━━━━━ RECORDED INFORMATION ━━━━━

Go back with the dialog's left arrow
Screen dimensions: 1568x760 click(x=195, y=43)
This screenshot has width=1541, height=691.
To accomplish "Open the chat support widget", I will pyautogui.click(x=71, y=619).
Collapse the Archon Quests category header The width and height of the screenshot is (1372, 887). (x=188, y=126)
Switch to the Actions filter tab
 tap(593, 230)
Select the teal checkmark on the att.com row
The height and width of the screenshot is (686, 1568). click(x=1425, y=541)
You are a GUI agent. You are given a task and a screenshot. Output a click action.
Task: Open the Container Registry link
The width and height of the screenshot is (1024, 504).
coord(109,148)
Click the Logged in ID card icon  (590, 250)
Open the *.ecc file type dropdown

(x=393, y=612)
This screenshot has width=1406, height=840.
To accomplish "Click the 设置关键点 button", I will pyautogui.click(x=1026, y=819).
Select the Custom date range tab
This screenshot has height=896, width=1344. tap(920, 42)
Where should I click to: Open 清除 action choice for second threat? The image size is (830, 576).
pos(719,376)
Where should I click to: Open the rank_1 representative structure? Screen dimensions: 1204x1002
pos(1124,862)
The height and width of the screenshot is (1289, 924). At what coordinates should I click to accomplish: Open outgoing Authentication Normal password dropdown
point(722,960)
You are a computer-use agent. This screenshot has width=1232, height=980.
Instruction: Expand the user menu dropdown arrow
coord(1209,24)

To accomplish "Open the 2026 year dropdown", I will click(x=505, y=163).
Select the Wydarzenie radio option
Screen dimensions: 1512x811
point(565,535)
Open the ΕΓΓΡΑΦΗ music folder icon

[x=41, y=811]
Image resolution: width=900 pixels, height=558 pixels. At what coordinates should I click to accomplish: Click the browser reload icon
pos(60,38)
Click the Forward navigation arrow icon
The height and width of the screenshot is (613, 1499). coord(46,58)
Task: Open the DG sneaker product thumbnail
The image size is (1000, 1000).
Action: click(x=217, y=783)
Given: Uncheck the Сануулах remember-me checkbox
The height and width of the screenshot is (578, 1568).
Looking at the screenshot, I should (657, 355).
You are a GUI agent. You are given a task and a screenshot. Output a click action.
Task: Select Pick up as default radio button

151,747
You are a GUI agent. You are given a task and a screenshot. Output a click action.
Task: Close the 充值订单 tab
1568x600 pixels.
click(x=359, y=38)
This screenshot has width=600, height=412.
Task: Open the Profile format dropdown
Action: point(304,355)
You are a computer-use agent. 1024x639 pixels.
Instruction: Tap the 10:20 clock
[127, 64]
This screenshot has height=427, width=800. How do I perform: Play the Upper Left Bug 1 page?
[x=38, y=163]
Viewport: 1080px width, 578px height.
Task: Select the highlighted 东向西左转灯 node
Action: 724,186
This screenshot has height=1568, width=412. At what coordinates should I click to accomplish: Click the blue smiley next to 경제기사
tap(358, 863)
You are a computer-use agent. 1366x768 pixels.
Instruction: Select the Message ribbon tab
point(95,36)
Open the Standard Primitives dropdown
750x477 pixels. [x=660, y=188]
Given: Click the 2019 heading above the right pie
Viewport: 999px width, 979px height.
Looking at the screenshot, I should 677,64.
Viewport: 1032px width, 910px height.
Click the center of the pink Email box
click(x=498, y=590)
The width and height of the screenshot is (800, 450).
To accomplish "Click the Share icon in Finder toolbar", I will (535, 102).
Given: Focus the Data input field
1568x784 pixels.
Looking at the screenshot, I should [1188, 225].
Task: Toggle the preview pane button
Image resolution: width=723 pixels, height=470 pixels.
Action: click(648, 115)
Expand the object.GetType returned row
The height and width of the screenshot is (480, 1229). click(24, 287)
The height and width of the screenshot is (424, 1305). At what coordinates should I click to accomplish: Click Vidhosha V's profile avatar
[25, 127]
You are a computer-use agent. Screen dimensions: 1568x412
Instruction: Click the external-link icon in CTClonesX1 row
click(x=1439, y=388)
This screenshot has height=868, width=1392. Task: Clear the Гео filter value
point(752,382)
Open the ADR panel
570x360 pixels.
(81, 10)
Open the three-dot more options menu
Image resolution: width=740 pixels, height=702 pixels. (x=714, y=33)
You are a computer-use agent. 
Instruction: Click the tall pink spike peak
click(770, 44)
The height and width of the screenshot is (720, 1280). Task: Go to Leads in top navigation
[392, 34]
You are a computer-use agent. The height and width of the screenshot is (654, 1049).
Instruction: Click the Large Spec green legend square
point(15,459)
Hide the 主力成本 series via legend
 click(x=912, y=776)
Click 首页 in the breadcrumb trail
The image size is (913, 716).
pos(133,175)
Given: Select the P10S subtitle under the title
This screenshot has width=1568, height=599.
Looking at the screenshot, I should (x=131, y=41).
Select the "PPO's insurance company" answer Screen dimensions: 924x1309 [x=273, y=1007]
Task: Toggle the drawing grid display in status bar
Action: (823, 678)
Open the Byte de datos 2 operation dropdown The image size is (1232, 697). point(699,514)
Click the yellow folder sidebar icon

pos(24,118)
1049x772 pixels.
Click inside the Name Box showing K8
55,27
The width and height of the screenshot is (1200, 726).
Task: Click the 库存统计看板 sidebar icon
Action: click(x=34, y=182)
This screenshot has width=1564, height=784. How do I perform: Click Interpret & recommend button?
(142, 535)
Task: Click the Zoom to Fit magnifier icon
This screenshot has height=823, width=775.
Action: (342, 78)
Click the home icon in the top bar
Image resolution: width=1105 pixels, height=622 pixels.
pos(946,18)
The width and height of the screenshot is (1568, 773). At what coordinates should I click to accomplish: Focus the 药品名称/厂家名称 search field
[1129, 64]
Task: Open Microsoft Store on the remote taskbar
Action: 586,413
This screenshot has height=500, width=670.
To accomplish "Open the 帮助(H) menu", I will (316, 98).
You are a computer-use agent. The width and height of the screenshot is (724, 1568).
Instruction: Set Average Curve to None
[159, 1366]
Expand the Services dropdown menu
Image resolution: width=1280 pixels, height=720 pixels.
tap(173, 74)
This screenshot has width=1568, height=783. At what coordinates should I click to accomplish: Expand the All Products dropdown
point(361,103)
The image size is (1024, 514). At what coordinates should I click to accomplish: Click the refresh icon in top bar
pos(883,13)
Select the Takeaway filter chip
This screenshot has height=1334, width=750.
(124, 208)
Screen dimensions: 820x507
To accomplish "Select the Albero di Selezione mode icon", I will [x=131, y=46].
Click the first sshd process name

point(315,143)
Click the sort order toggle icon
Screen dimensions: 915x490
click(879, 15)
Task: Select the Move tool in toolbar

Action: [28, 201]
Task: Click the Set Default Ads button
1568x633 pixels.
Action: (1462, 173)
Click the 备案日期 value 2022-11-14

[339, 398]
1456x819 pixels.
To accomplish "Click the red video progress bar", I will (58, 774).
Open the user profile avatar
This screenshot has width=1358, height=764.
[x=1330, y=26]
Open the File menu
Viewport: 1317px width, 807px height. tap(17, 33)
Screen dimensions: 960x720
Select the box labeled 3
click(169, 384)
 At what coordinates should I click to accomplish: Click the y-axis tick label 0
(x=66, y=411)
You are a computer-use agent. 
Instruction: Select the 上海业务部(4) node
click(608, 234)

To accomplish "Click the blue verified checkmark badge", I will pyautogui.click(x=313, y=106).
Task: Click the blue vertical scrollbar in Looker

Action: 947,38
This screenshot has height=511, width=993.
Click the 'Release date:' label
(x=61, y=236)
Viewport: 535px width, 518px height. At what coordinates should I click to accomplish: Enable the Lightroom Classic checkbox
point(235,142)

━━━━━

WORK REQUEST
Copy down the entries exactly, leaving out no line.

RESPONSE TO THIS EXERCISE
Go back with the dialog's left arrow
Screen dimensions: 1568x760 click(x=195, y=43)
This screenshot has width=1541, height=691.
To accomplish "Open the chat support widget", I will pyautogui.click(x=71, y=619).
Collapse the Archon Quests category header The width and height of the screenshot is (1372, 887). (x=188, y=126)
Switch to the Actions filter tab
 tap(593, 230)
Select the teal checkmark on the att.com row
The height and width of the screenshot is (686, 1568). click(x=1425, y=541)
You are a GUI agent. You are given a task and a screenshot. Output a click action.
Task: Open the Container Registry link
The width and height of the screenshot is (1024, 504).
coord(109,148)
Click the Logged in ID card icon  (590, 250)
Open the *.ecc file type dropdown

(x=393, y=612)
This screenshot has width=1406, height=840.
To accomplish "Click the 设置关键点 button", I will pyautogui.click(x=1026, y=819).
Select the Custom date range tab
This screenshot has height=896, width=1344. tap(920, 42)
Where should I click to: Open 清除 action choice for second threat? The image size is (830, 576).
pos(719,376)
Where should I click to: Open the rank_1 representative structure? Screen dimensions: 1204x1002
pos(1124,862)
The height and width of the screenshot is (1289, 924). At what coordinates should I click to accomplish: Open outgoing Authentication Normal password dropdown
point(722,960)
You are a computer-use agent. This screenshot has width=1232, height=980.
Instruction: Expand the user menu dropdown arrow
coord(1209,24)

To accomplish "Open the 2026 year dropdown", I will click(x=505, y=163).
Select the Wydarzenie radio option
Screen dimensions: 1512x811
point(565,535)
Open the ΕΓΓΡΑΦΗ music folder icon

[x=41, y=811]
Image resolution: width=900 pixels, height=558 pixels. At what coordinates should I click to accomplish: Click the browser reload icon
pos(60,38)
Click the Forward navigation arrow icon
The height and width of the screenshot is (613, 1499). coord(46,58)
Task: Open the DG sneaker product thumbnail
The image size is (1000, 1000).
Action: click(x=217, y=783)
Given: Uncheck the Сануулах remember-me checkbox
The height and width of the screenshot is (578, 1568).
Looking at the screenshot, I should (657, 355).
You are a GUI agent. You are given a task and a screenshot. Output a click action.
Task: Select Pick up as default radio button

151,747
You are a GUI agent. You are given a task and a screenshot. Output a click action.
Task: Close the 充值订单 tab
1568x600 pixels.
click(x=359, y=38)
This screenshot has width=600, height=412.
Task: Open the Profile format dropdown
Action: point(304,355)
You are a computer-use agent. 1024x639 pixels.
Instruction: Tap the 10:20 clock
[127, 64]
This screenshot has height=427, width=800. How do I perform: Play the Upper Left Bug 1 page?
[x=38, y=163]
Viewport: 1080px width, 578px height.
Task: Select the highlighted 东向西左转灯 node
Action: 724,186
This screenshot has height=1568, width=412. At what coordinates should I click to accomplish: Click the blue smiley next to 경제기사
tap(358, 863)
You are a computer-use agent. 1366x768 pixels.
Instruction: Select the Message ribbon tab
point(95,36)
Open the Standard Primitives dropdown
750x477 pixels. [x=660, y=188]
Given: Click the 2019 heading above the right pie
Viewport: 999px width, 979px height.
Looking at the screenshot, I should 677,64.
Viewport: 1032px width, 910px height.
Click the center of the pink Email box
click(x=498, y=590)
The width and height of the screenshot is (800, 450).
To accomplish "Click the Share icon in Finder toolbar", I will (535, 102).
Given: Focus the Data input field
1568x784 pixels.
Looking at the screenshot, I should [1188, 225].
Task: Toggle the preview pane button
Image resolution: width=723 pixels, height=470 pixels.
Action: click(648, 115)
Expand the object.GetType returned row
The height and width of the screenshot is (480, 1229). click(24, 287)
The height and width of the screenshot is (424, 1305). At what coordinates should I click to accomplish: Click Vidhosha V's profile avatar
[25, 127]
You are a computer-use agent. Screen dimensions: 1568x412
Instruction: Click the external-link icon in CTClonesX1 row
click(x=1439, y=388)
This screenshot has height=868, width=1392. Task: Clear the Гео filter value
point(752,382)
Open the ADR panel
570x360 pixels.
(81, 10)
Open the three-dot more options menu
Image resolution: width=740 pixels, height=702 pixels. (x=714, y=33)
You are a computer-use agent. 
Instruction: Click the tall pink spike peak
click(770, 44)
The height and width of the screenshot is (720, 1280). Task: Go to Leads in top navigation
[392, 34]
You are a computer-use agent. The height and width of the screenshot is (654, 1049).
Instruction: Click the Large Spec green legend square
point(15,459)
Hide the 主力成本 series via legend
 click(x=912, y=776)
Click 首页 in the breadcrumb trail
The image size is (913, 716).
pos(133,175)
Given: Select the P10S subtitle under the title
This screenshot has width=1568, height=599.
Looking at the screenshot, I should (x=131, y=41).
Select the "PPO's insurance company" answer Screen dimensions: 924x1309 [x=273, y=1007]
Task: Toggle the drawing grid display in status bar
Action: (823, 678)
Open the Byte de datos 2 operation dropdown The image size is (1232, 697). point(699,514)
Click the yellow folder sidebar icon

pos(24,118)
1049x772 pixels.
Click inside the Name Box showing K8
55,27
The width and height of the screenshot is (1200, 726).
Task: Click the 库存统计看板 sidebar icon
Action: click(x=34, y=182)
This screenshot has width=1564, height=784. How do I perform: Click Interpret & recommend button?
(142, 535)
Task: Click the Zoom to Fit magnifier icon
This screenshot has height=823, width=775.
Action: (342, 78)
Click the home icon in the top bar
Image resolution: width=1105 pixels, height=622 pixels.
pos(946,18)
The width and height of the screenshot is (1568, 773). At what coordinates should I click to accomplish: Focus the 药品名称/厂家名称 search field
[1129, 64]
Task: Open Microsoft Store on the remote taskbar
Action: 586,413
This screenshot has height=500, width=670.
To accomplish "Open the 帮助(H) menu", I will (316, 98).
You are a computer-use agent. The width and height of the screenshot is (724, 1568).
Instruction: Set Average Curve to None
[159, 1366]
Expand the Services dropdown menu
Image resolution: width=1280 pixels, height=720 pixels.
tap(173, 74)
This screenshot has width=1568, height=783. At what coordinates should I click to accomplish: Expand the All Products dropdown
point(361,103)
The image size is (1024, 514). At what coordinates should I click to accomplish: Click the refresh icon in top bar
pos(883,13)
Select the Takeaway filter chip
This screenshot has height=1334, width=750.
(124, 208)
Screen dimensions: 820x507
To accomplish "Select the Albero di Selezione mode icon", I will [x=131, y=46].
Click the first sshd process name

point(315,143)
Click the sort order toggle icon
Screen dimensions: 915x490
click(879, 15)
Task: Select the Move tool in toolbar

Action: [28, 201]
Task: Click the Set Default Ads button
1568x633 pixels.
Action: (1462, 173)
Click the 备案日期 value 2022-11-14

[339, 398]
1456x819 pixels.
To accomplish "Click the red video progress bar", I will (58, 774).
Open the user profile avatar
This screenshot has width=1358, height=764.
[x=1330, y=26]
Open the File menu
Viewport: 1317px width, 807px height. tap(17, 33)
Screen dimensions: 960x720
Select the box labeled 3
click(169, 384)
 At what coordinates should I click to accomplish: Click the y-axis tick label 0
(x=66, y=411)
You are a computer-use agent. 
Instruction: Select the 上海业务部(4) node
click(608, 234)

To accomplish "Click the blue verified checkmark badge", I will pyautogui.click(x=313, y=106).
Task: Click the blue vertical scrollbar in Looker

Action: 947,38
This screenshot has height=511, width=993.
Click the 'Release date:' label
(x=61, y=236)
Viewport: 535px width, 518px height. At what coordinates should I click to accomplish: Enable the Lightroom Classic checkbox
point(235,142)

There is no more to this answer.